— EXERCISE REQUIREMENTS —
Reproduce each of the records below word for word, leaving nothing out and changing nothing.

(Collected data entries)
◇ ◇ ◇ ◇ ◇ ◇ ◇

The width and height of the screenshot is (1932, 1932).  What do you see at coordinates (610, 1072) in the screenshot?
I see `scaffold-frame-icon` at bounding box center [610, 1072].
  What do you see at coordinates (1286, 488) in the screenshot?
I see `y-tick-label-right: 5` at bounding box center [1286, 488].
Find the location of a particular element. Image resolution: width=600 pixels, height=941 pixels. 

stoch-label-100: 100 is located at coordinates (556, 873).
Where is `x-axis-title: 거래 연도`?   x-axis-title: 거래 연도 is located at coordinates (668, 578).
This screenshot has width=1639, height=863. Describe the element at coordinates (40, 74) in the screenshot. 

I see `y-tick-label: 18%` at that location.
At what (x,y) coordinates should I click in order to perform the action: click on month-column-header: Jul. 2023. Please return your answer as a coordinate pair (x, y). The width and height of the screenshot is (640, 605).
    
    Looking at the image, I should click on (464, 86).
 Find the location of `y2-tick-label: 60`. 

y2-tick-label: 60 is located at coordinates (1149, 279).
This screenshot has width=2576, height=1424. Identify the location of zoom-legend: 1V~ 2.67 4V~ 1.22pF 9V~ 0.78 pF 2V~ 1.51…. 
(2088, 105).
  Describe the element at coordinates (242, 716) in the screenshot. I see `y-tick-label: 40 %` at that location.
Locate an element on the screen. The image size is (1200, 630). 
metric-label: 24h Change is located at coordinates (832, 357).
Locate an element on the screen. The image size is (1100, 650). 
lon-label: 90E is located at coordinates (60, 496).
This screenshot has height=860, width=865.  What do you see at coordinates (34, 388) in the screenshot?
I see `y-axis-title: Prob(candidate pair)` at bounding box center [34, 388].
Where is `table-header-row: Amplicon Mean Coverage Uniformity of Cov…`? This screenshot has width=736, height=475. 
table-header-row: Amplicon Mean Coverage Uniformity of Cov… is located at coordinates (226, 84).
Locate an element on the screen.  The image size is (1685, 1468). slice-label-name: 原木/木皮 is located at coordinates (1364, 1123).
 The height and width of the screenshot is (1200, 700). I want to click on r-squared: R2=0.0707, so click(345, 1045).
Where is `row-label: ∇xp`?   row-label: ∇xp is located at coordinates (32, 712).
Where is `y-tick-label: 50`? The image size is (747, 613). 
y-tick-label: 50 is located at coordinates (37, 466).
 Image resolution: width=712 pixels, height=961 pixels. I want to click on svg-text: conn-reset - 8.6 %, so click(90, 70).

◇ ◇ ◇ ◇ ◇ ◇ ◇

— EXERCISE OUTPUT —
The width and height of the screenshot is (1932, 1932).  What do you see at coordinates (610, 1072) in the screenshot?
I see `scaffold-frame-icon` at bounding box center [610, 1072].
  What do you see at coordinates (1286, 488) in the screenshot?
I see `y-tick-label-right: 5` at bounding box center [1286, 488].
Find the location of a particular element. Image resolution: width=600 pixels, height=941 pixels. 

stoch-label-100: 100 is located at coordinates (556, 873).
Where is `x-axis-title: 거래 연도`?   x-axis-title: 거래 연도 is located at coordinates (668, 578).
This screenshot has width=1639, height=863. Describe the element at coordinates (40, 74) in the screenshot. 

I see `y-tick-label: 18%` at that location.
At what (x,y) coordinates should I click in order to perform the action: click on month-column-header: Jul. 2023. Please return your answer as a coordinate pair (x, y). The width and height of the screenshot is (640, 605).
    
    Looking at the image, I should click on (464, 86).
 Find the location of `y2-tick-label: 60`. 

y2-tick-label: 60 is located at coordinates (1149, 279).
This screenshot has width=2576, height=1424. Identify the location of zoom-legend: 1V~ 2.67 4V~ 1.22pF 9V~ 0.78 pF 2V~ 1.51…. 
(2088, 105).
  Describe the element at coordinates (242, 716) in the screenshot. I see `y-tick-label: 40 %` at that location.
Locate an element on the screen. The image size is (1200, 630). 
metric-label: 24h Change is located at coordinates (832, 357).
Locate an element on the screen. The image size is (1100, 650). 
lon-label: 90E is located at coordinates (60, 496).
This screenshot has height=860, width=865.  What do you see at coordinates (34, 388) in the screenshot?
I see `y-axis-title: Prob(candidate pair)` at bounding box center [34, 388].
Where is `table-header-row: Amplicon Mean Coverage Uniformity of Cov…`? This screenshot has width=736, height=475. 
table-header-row: Amplicon Mean Coverage Uniformity of Cov… is located at coordinates (226, 84).
Locate an element on the screen.  The image size is (1685, 1468). slice-label-name: 原木/木皮 is located at coordinates (1364, 1123).
 The height and width of the screenshot is (1200, 700). I want to click on r-squared: R2=0.0707, so click(345, 1045).
Where is `row-label: ∇xp`?   row-label: ∇xp is located at coordinates (32, 712).
Where is `y-tick-label: 50`? The image size is (747, 613). 
y-tick-label: 50 is located at coordinates (37, 466).
 Image resolution: width=712 pixels, height=961 pixels. I want to click on svg-text: conn-reset - 8.6 %, so click(90, 70).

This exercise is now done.